▸ What the task asks
Give a three-sentence summary of the personal-ads passage below.

▸ Document segment

## START

Single mom, SBF, 39, 5’7″, one child, likes walks in the park, travel and going to the movies. Looking for honest, down-to-earth SBM 30-45, for dating.

Another had said,

Working mom, SBF, 27, 5’2″, two kids, works and goes to school, looking for SB/WM 25-40, who has children, for fun, friendship, maybe more.

Her gaze quickened as it arrived at the “MEN SEEKING WOMEN” section. One ad headlined “Marriage oriented” describes a “soft-spoken gentleman, sentimental, with traditional and family values, financially independent.” One for a “good man” said he likes “bowling and cuddling on the couch at home,” a man looking for “a good woman.”

For “Ready to settle down,” an SBM described himself as a “father of three, enjoys walks, talks, movies, travel, looking for an SBF.” Another for an “avid sports fan” indicated he was looking for “a fun, confident lady.” Words such as “honest” and “upfront” drew you — one man said he “would like to meet a secure and independent” woman. Another was from a widower, 6 feet tall and father of two children who is “starting over.”

SHE IS IN A PREDICAMENT. She no longer has a personal connection to the man with whom she thought she had fallen in love. After two months of dating, he’s gone. She yielded to his caresses; she is carrying his child while wholly lacking the support of any covenant promise. She is despairing of what to do. A baby unplanned. A relationship broken. An STD — maybe. Her spirit is shattered. A heart tie has been snapped and the severed tendril pulses blood like a chopped aorta. The “fine man seeking long-term relationship” has been gone a month, and there is absolutely no way she can have a baby and keep her job. Everything is dark and cold. Has she pursued help from her family? Yes, but probably not enough.

Abortion seems like the only option.

Hardening her heart in preparation for going through with it is the most emotionally draining and unnatural thing she remembers doing.

Had she been in church Sunday she might have learned from the reading in the seventh chapter of the gospel of Luke in which a woman like her appears.

Had classifieds existed in that day, hers would have appeared under the headline “Ready to start over”:

Woman, late 20s, never married, one-time tart sorry for past, eager for platonic relationship leading to marriage, seeking one who accepts her as she is and has forgiving heart.

JESUS IS INVITED to the house of a Pharisee, a teacher named Simon, and “a woman in the city who was a sinner” comes to the Pharisee’s house. Mealtimes of such public men had a public aspect to them, and so she enters his property and creeps up to Jesus. She has with her an alabaster flask of fragrant oil. She “stood at His feet behind Him weeping; and she began to wash His feet with her tears, and wiped them with the hair of her head; she kissed His feet and anointed them with the fragrant oil.”

Simon thinks, “This man, if He were a prophet, would know who and what manner of woman this is who is touching Him, for she is a sinner.” But Jesus reads his thoughts, and proposes a conversation.

“‘Simon, I have something to say to you. *** There was a certain creditor who had two debtors. One owed 500 denarii, and the other 50. And when they had nothing with which to repay he freely forgave them both. Tell Me, therefore, which of them will love him more?'”

The host answers, the one who is forgiven more.

## END

▸ Data excerpts

## START

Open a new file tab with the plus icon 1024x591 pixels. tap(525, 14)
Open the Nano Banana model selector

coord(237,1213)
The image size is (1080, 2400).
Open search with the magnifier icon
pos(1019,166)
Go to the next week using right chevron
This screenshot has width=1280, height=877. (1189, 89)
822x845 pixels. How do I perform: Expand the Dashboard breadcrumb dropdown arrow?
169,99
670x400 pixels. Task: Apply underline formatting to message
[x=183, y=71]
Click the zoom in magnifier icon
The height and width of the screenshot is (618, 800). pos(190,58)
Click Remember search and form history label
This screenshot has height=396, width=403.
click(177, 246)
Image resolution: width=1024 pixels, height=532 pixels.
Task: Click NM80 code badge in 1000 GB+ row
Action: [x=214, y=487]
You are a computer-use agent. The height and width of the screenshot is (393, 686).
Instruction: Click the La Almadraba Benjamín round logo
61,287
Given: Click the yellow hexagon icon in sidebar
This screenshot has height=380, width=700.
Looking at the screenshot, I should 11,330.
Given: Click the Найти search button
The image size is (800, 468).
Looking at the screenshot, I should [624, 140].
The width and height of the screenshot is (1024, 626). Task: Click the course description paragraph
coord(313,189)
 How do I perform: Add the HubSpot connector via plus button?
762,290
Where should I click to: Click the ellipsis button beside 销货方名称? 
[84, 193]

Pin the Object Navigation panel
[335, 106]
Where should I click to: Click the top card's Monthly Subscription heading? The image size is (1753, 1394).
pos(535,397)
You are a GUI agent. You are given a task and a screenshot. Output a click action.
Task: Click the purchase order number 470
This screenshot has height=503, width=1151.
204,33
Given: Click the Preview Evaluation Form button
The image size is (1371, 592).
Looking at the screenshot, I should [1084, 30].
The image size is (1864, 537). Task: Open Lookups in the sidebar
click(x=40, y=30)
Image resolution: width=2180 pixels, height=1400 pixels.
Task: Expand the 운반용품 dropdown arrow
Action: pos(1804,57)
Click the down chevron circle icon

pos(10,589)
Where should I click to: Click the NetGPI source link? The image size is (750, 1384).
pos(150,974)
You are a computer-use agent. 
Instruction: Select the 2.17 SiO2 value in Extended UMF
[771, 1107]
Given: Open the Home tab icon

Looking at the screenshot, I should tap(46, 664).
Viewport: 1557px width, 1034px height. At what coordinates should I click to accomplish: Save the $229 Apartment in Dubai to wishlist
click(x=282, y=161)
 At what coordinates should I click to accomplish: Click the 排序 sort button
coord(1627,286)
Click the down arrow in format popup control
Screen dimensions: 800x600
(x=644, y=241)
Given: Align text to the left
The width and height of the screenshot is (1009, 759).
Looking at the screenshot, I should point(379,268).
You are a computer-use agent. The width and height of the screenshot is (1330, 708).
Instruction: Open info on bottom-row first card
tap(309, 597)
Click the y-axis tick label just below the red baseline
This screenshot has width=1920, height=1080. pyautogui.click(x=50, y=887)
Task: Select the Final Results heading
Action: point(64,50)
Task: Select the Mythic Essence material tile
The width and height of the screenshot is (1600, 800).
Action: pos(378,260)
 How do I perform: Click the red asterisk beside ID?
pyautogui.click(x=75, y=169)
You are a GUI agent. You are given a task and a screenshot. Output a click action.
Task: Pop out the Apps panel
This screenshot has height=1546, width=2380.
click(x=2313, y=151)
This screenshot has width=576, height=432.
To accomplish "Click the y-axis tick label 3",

## END

▸ Final answer
The passage quotes personal ads from women and men seeking honest partners for dating, friendship or marriage. It then describes a woman whose boyfriend left after two months of dating, leaving her pregnant, despairing and seeing abortion as her only option. It says she might have learned from the reading in the seventh chapter of Luke, where a sinful woman anoints Jesus's feet at a Pharisee's house, and Jesus tells the host Simon about two forgiven debtors, and Simon answers that the one forgiven more will love more.